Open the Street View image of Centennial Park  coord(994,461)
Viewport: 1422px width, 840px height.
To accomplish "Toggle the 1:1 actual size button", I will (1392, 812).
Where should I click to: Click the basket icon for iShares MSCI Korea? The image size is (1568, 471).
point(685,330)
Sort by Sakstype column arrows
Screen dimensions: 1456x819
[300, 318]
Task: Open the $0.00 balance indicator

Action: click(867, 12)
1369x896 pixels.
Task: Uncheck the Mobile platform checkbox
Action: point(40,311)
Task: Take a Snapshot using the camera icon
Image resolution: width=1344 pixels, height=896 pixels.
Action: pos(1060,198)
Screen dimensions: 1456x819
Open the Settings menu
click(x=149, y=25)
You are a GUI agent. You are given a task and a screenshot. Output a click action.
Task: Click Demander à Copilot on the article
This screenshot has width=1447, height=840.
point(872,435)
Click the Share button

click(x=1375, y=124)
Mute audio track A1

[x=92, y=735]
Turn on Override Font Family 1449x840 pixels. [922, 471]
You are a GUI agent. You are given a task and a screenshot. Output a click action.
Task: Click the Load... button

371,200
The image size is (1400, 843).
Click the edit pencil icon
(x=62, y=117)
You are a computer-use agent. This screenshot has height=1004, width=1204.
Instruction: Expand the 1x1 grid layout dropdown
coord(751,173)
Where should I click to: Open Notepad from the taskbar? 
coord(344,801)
☆ ☆ ☆ ☆ ☆
Each line from the one that contains "Task: Click the Load... button" through the end of the material above should be returned exactly, and nothing else.

Finished task =
Task: Click the Load... button

371,200
The image size is (1400, 843).
Click the edit pencil icon
(x=62, y=117)
You are a computer-use agent. This screenshot has height=1004, width=1204.
Instruction: Expand the 1x1 grid layout dropdown
coord(751,173)
Where should I click to: Open Notepad from the taskbar? 
coord(344,801)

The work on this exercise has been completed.